I watch my granddaughter Charlotte ride her bike with her friend Samantha. They stay 6 feet apart. They wear masks. These are the rules they live by. No school, no camp, no soccer, no sleepovers, no life as they knew it. But it’s just for now. They don’t watch the news. They don’t read the newspapers. They don’t think about what’s next. They’re OK. They’re kids.

But I’m not. I worry. I worry not just about the world as it is right now, but how it will be. How much worse it can get. How divided we are. Rest in a cool place. Drink cool fluids. Remove tight or heavy clothing. Sponge with cool water. Heat fatigue can be managed by doing these things. Heat fatigue is temporary. Is heart fatigue?

My son and his family have spent the last 100 plus days in their apartment in New York City. The last time we were all together was Christmas. Luke turned 11 in March. Euan turned 7. A few weeks ago, Megan turned 13. Next week I will see them all. Finally. But from 6 feet apart. We will talk, we will laugh, we will eat birthday cake. We will catch up. But no hugs.

No hugs? Who knew a person could long for a hug?

Euan asked on the phone last week if a beanstalk he planted here last year is still alive. I told him yes. I said that it had died in the winter but spilled seeds that had turned into a giant plant. A lie, yes, but I will find a bean plant and Euan will look at it and smile and it will be one less disappointment for a small boy whose entire world is nothing like it used to be.

Will a bean plant ease heart fatigue?

You have to stop watching the news, my family tells me. And you have to stop reading depressing books. That’s why you’re sad. They’re not depressing books, I tell them. They’re history. But they are not the history I learned in school. And they are definitely not a cool cloth on a hot day.

I think of the last line of a poem written by Edna St. Vincent Millay. “‘Tis not love’s going hurts my days, But that it went in little ways.” The poem is about a love affair that didn’t just up and end, a blowup and it’s over. It’s about a love that slowly eroded.

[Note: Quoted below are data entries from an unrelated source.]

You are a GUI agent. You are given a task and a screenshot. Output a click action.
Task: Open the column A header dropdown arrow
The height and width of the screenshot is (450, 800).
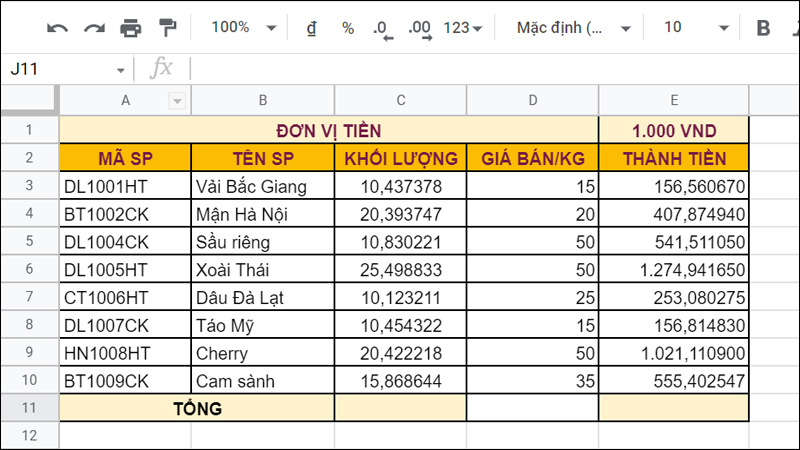point(177,100)
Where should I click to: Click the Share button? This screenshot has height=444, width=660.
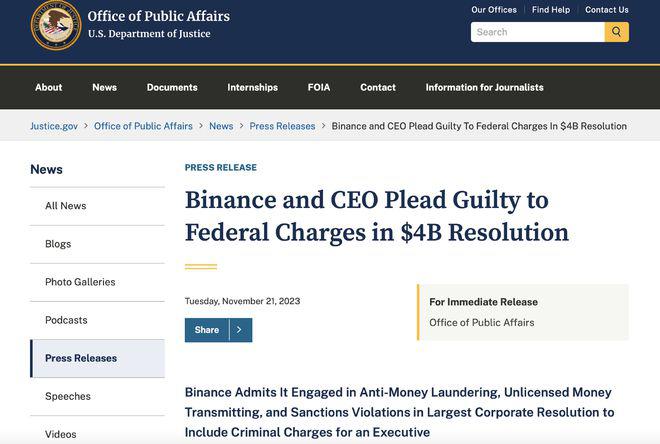click(x=207, y=330)
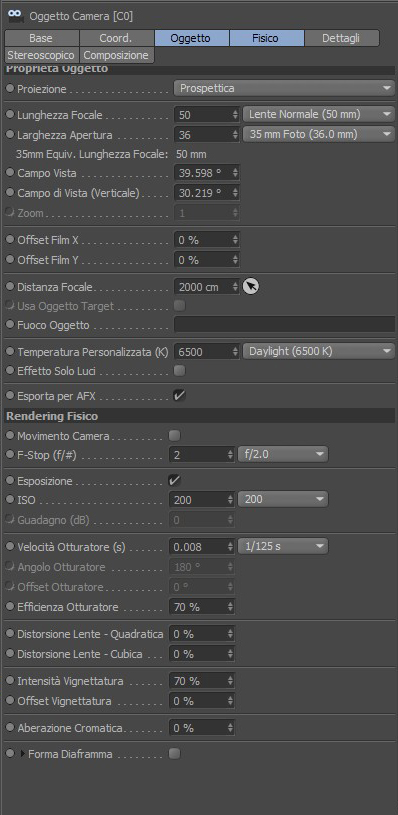Enable the Movimento Camera checkbox
The image size is (398, 815).
tap(175, 435)

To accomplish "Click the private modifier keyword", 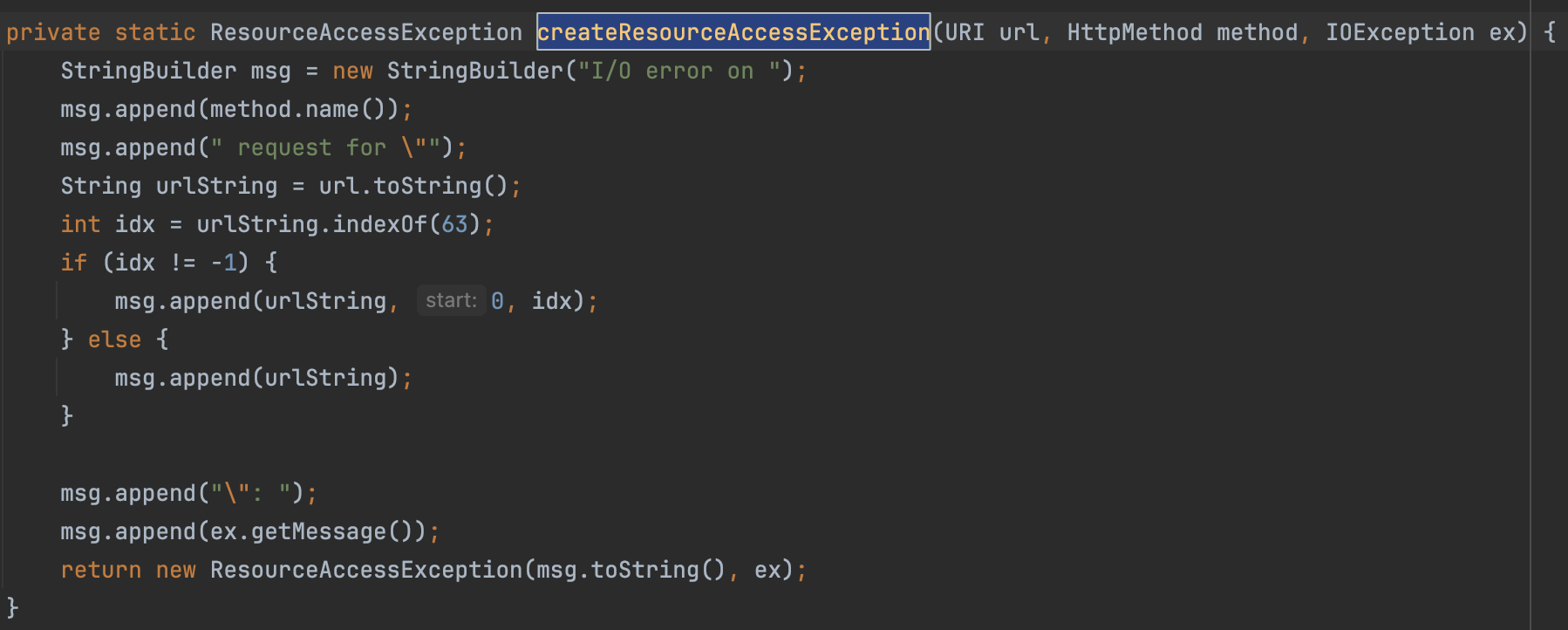I will point(53,32).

What’s been slowly eroding in this country for years is trust. Sins of omission. That’s what it’s called when parts of the truth are left out of the narrative. When you don’t get the whole story.

We have never been given the whole story. Not now. Not ever. We were raised on an edited version of history, all the bigotry and injustices excised or excused. What I’m learning now is the truth. And like COVID-19, the truth is a surprise that is deadly and frightening.

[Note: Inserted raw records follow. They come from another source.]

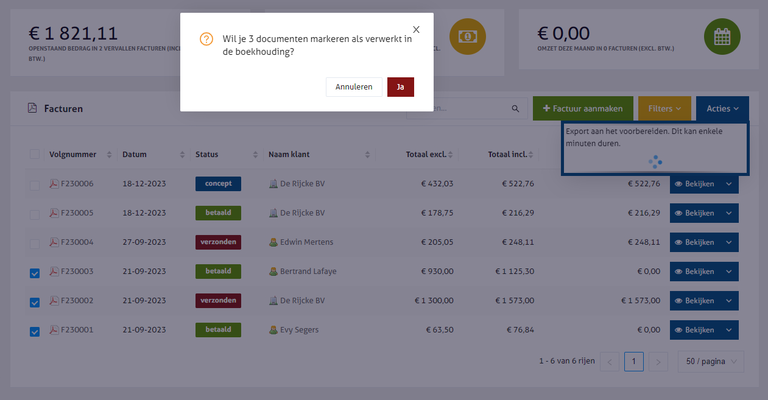Viewport: 768px width, 400px height.
Task: Click the Factuur aanmaken button
Action: point(582,108)
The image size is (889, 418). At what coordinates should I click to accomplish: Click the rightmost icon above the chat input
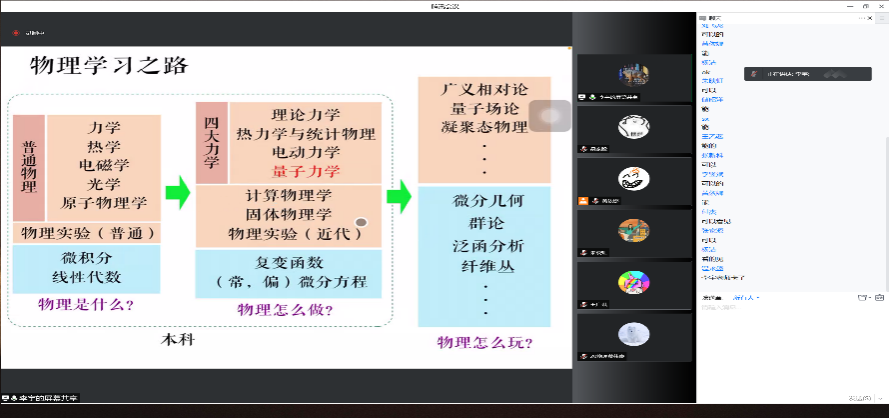click(x=879, y=297)
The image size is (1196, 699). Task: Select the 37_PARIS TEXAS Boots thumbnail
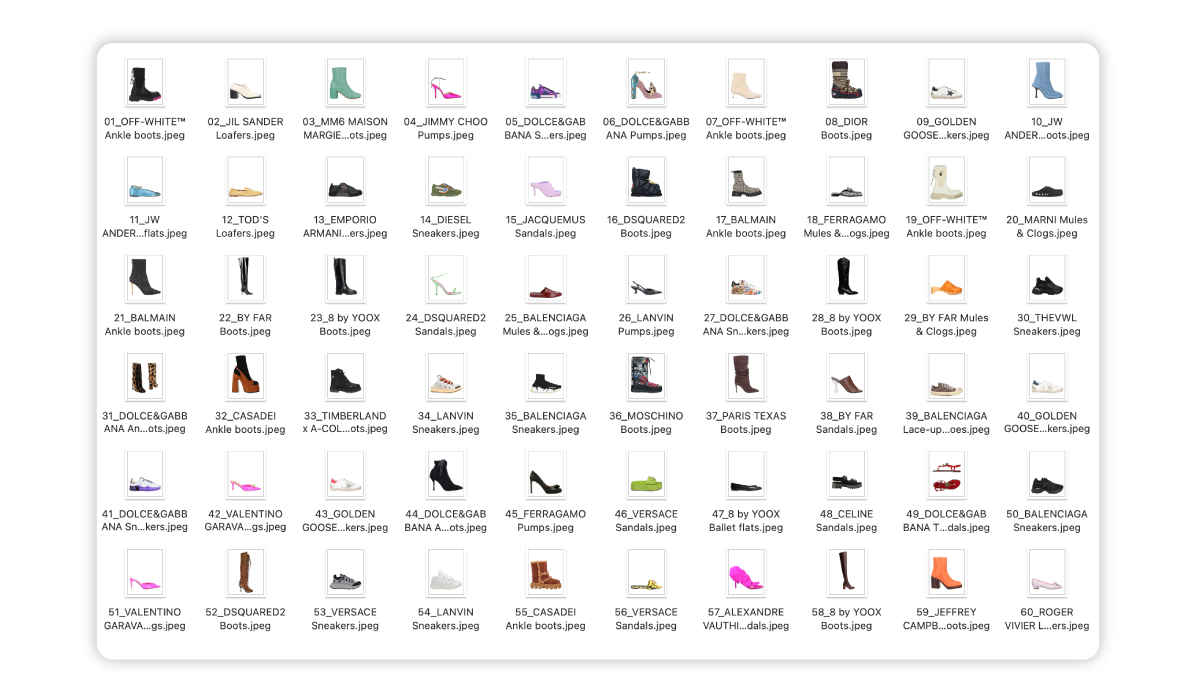tap(746, 378)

Many books and documentaries teach what our schools didn’t. “Stamped: Racism, Antiracism, and You” is only one. But it’s different because it was written for teens so it’s fast-paced. It has two authors, Ibram X. Kendi, who wrote the 600-plus word adult version and Jason Reynolds, who took the book and reduced it to 248 pages.

In the back of “Stamped” there are four pages of additional books that shed light on our shared history. I recommend also, “Geronimo’s Story of His Life,” told in his own words while the Apache leader and medicine man was imprisoned in Florida.

I’m hoping that the cure for heart fatigue is truth and knowledge. And that truth and knowledge will help to cure this country, too.